Clinical/scientific background: BCR::ABL1 rearrangements at the minor breakpoint cluster region (m-BCR), leading to production of the p190 fusion protein, are most frequently associated with Ph-positive Acute Lymphocytic Leukaemia (ALL) and a subset of Chronic Myeloid Leukaemia (CML) patients. Quantification of minor BCR::ABL1 transcript (e1a2) levels can be utilised to monitor patient response to treatment and disease recurrence.
Suitability: Any RNA/cDNA based molecular genetic approach to BCR::ABL1 minor transcript quantification.
Sample type/distribution: Two lyophilised cell line-based samples are issued three times per annum. Trial schedule can be found here: https://www.uknegasli.co.uk/ega-pt-programmes/trial-schedules/
Participants are asked to submit quantitative results as % ratio BCR::ABL1/reference gene together with details of their methodology. Instructions for the storage, reconstitution and use of the lyophilised samples are included with each sample distribution.

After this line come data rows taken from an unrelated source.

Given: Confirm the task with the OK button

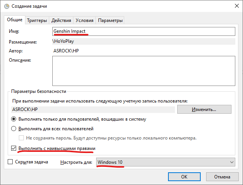Looking at the screenshot, I should coord(184,177).
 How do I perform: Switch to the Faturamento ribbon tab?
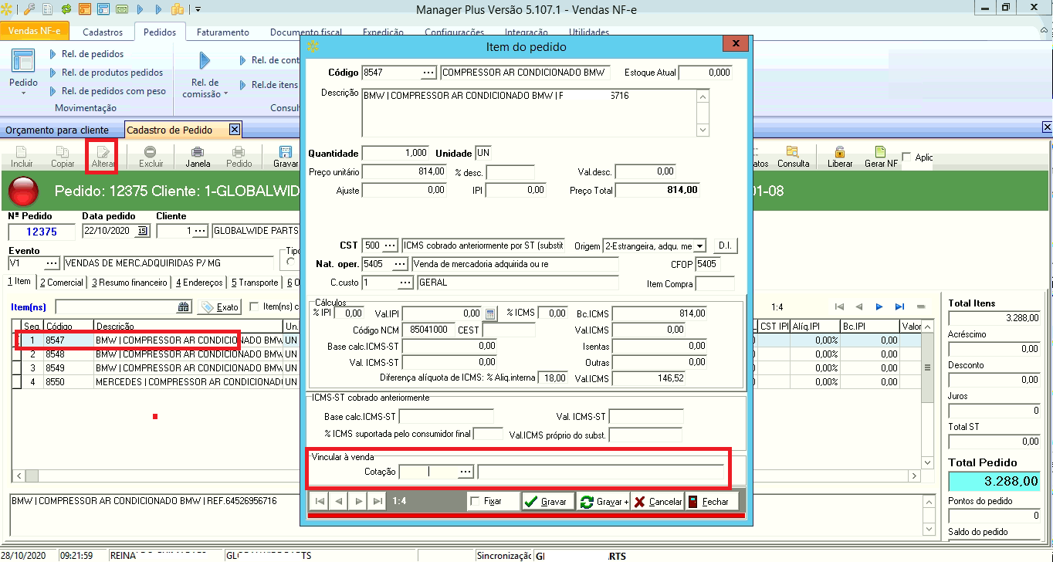(222, 32)
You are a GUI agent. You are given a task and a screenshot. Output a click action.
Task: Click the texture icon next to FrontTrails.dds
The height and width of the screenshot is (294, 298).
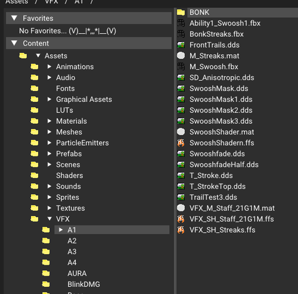(181, 45)
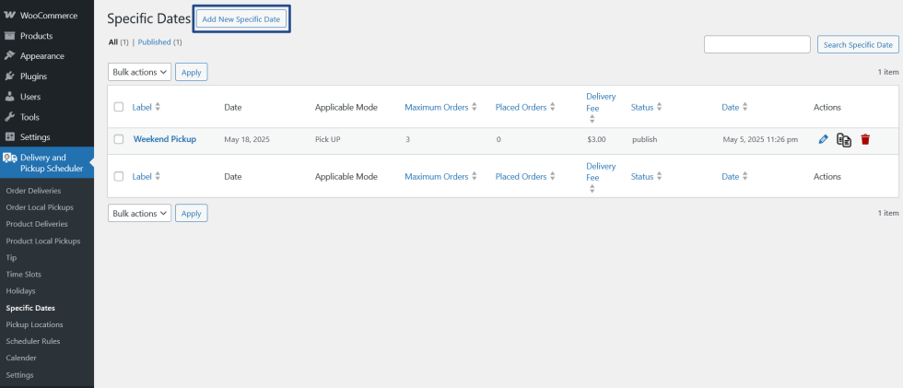The height and width of the screenshot is (388, 903).
Task: Open the bottom Bulk actions dropdown
Action: tap(140, 213)
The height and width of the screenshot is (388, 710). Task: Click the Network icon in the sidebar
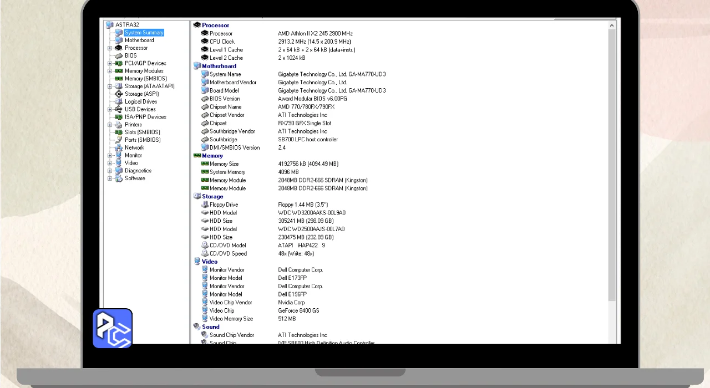[x=118, y=148]
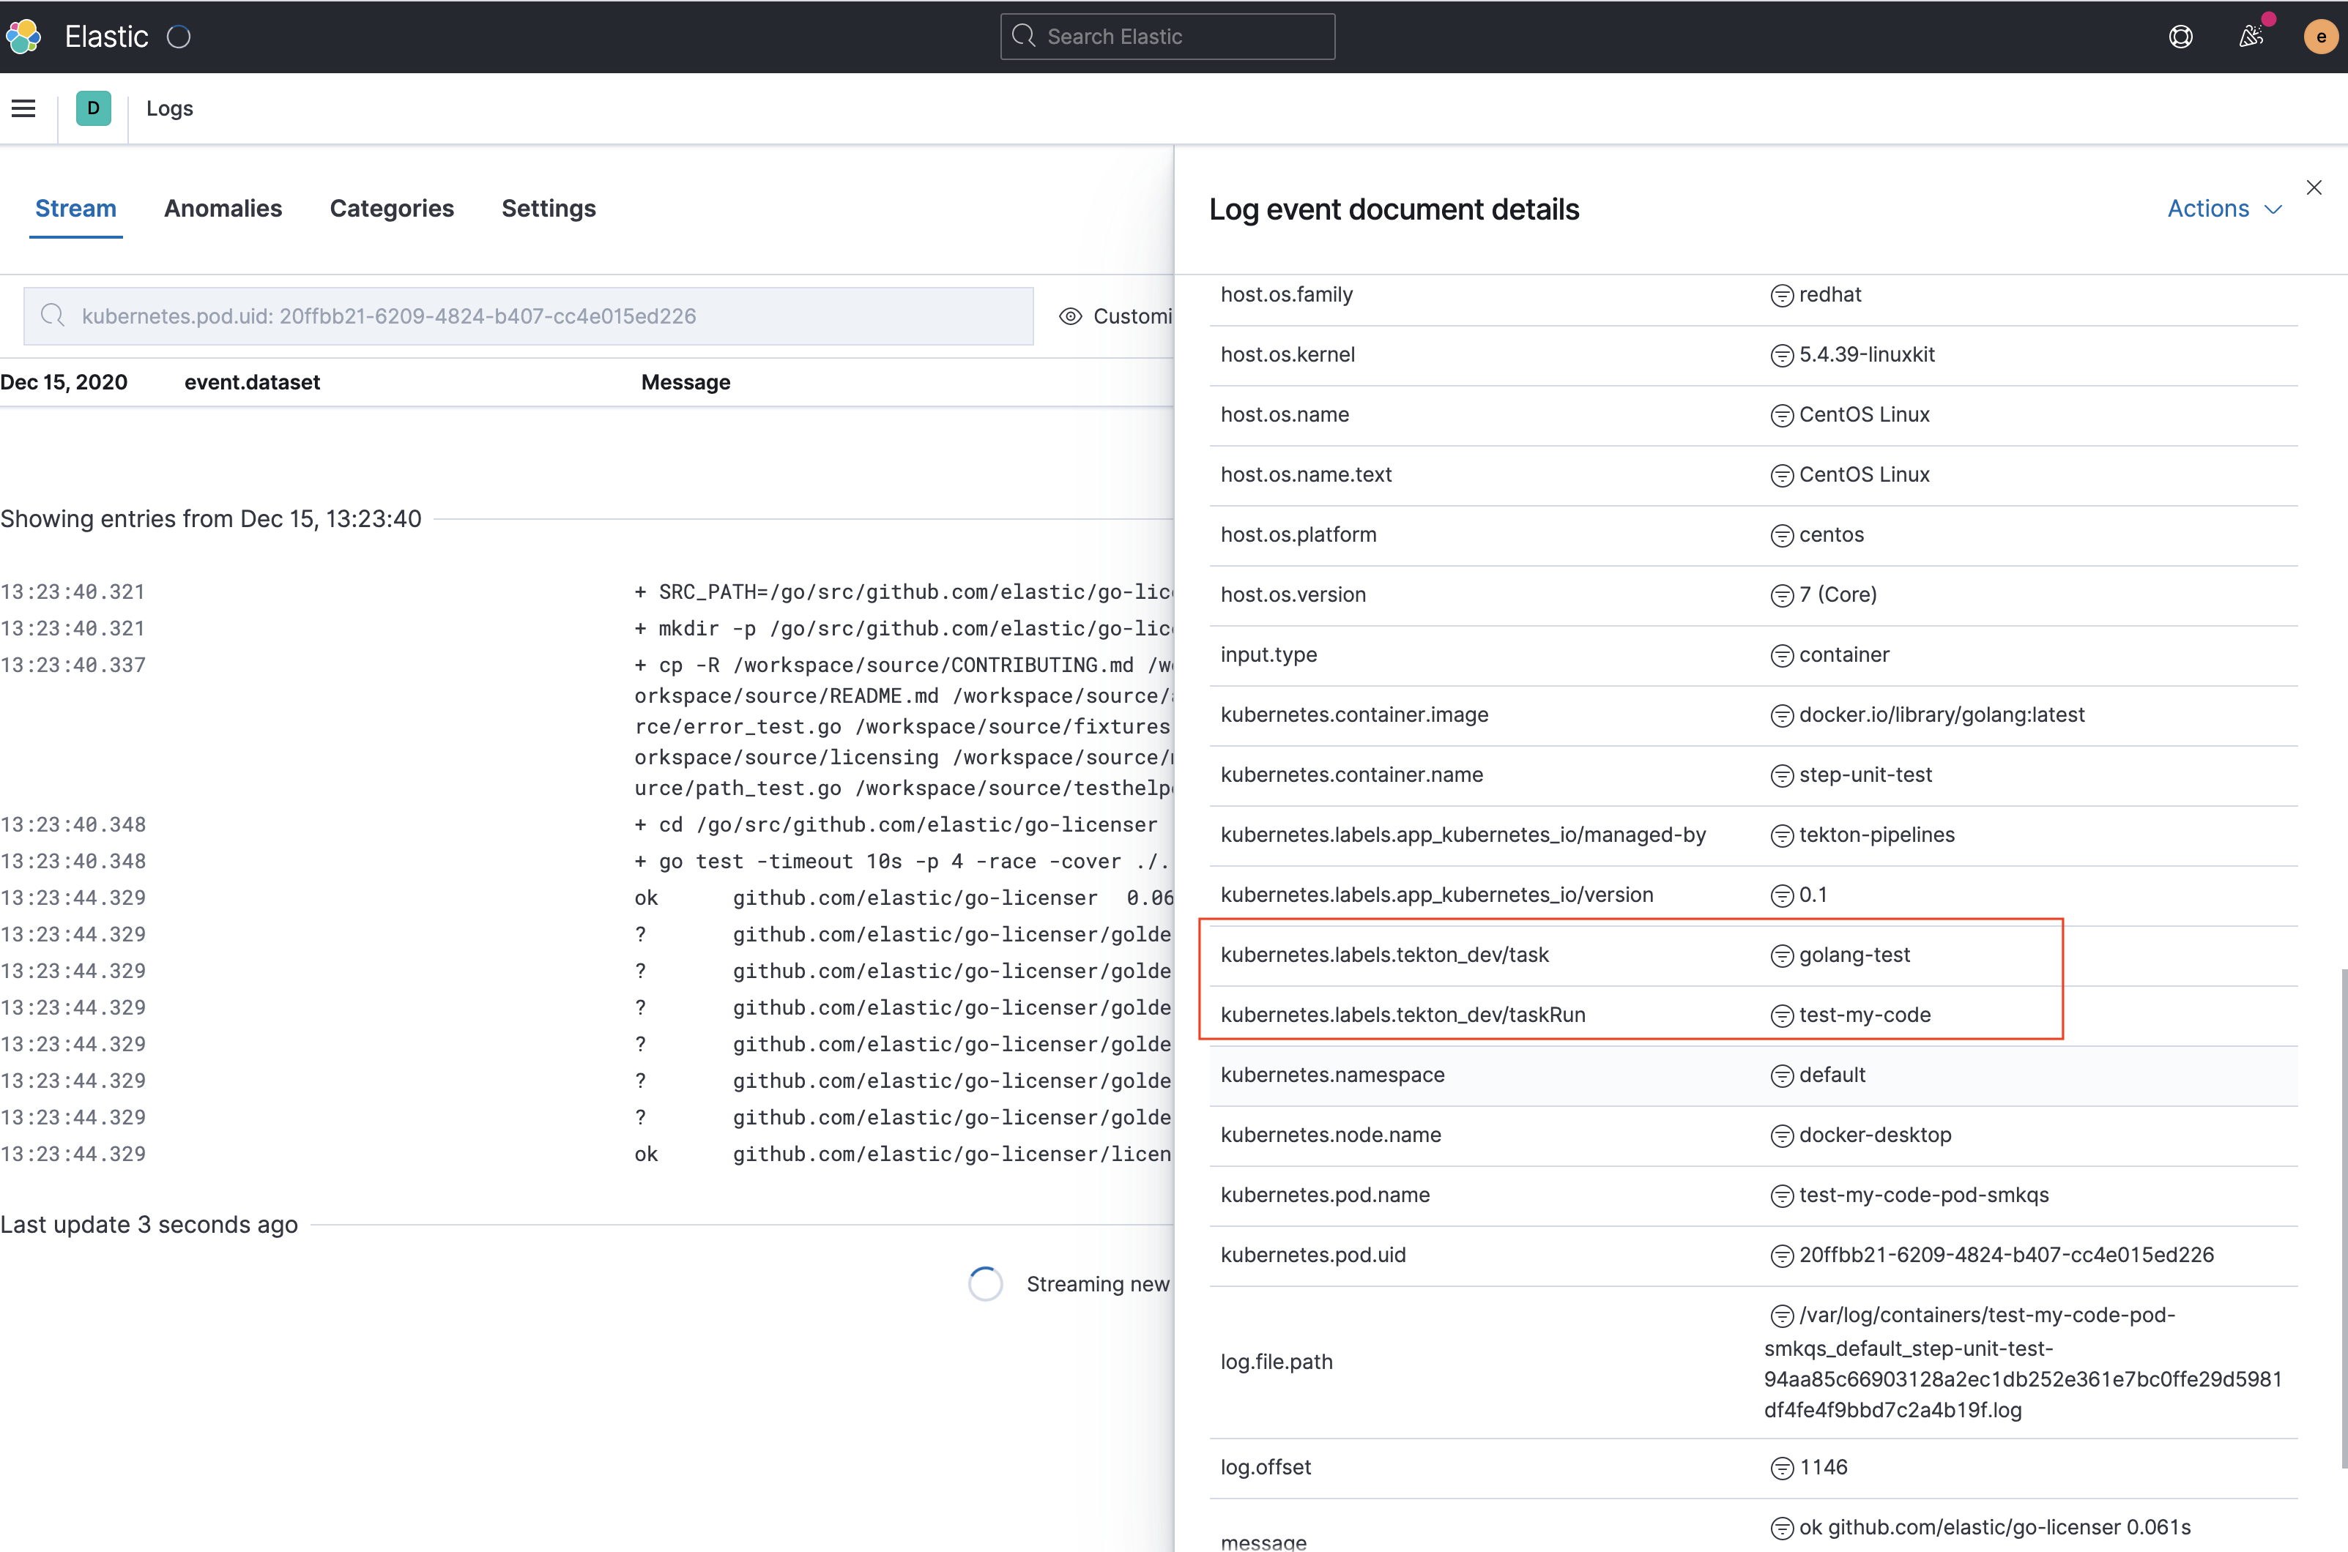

Trial duration: Trials for this programme are live/open for a minimum of 4 weeks. Please note that trials issued/closing in August or December are extended by 1 week. An automated email is sent 2 days prior to the trial closing, to any participant that has not returned results, warning them of the trial closure date.
Subcontracted areas: Pre-issue and post-closure testing of samples for this programme are currently subcontracted, although the final decision about sample suitability lies with the EQA provider; no other activities in relation to this EQA programme are subcontracted.
Updates to the programme for current or upcoming year: Following the successful accreditation of the BCR::ABL1 Minor Quantification programme by UKAS (ISO 17043) and the increase in the number of trial issues from two to three per annum, we have now automated the data entry, analysis and reporting processes for the this programme allowing for the implementation of formal performance monitoring.
To register for this programme, please click here.
UK NEQAS LI facilitates access to the Cepheid maintained document(s), which includes guidance on the recommended sample preparation process protocol for our lyophilised EQA/PT material, for the convenience of participants utilising the Cepheid GeneXpert system. By hosting such information on our website, UK NEQAS LI are in no way endorsing the use of any particular assay kit/reagent, method, platform or technology.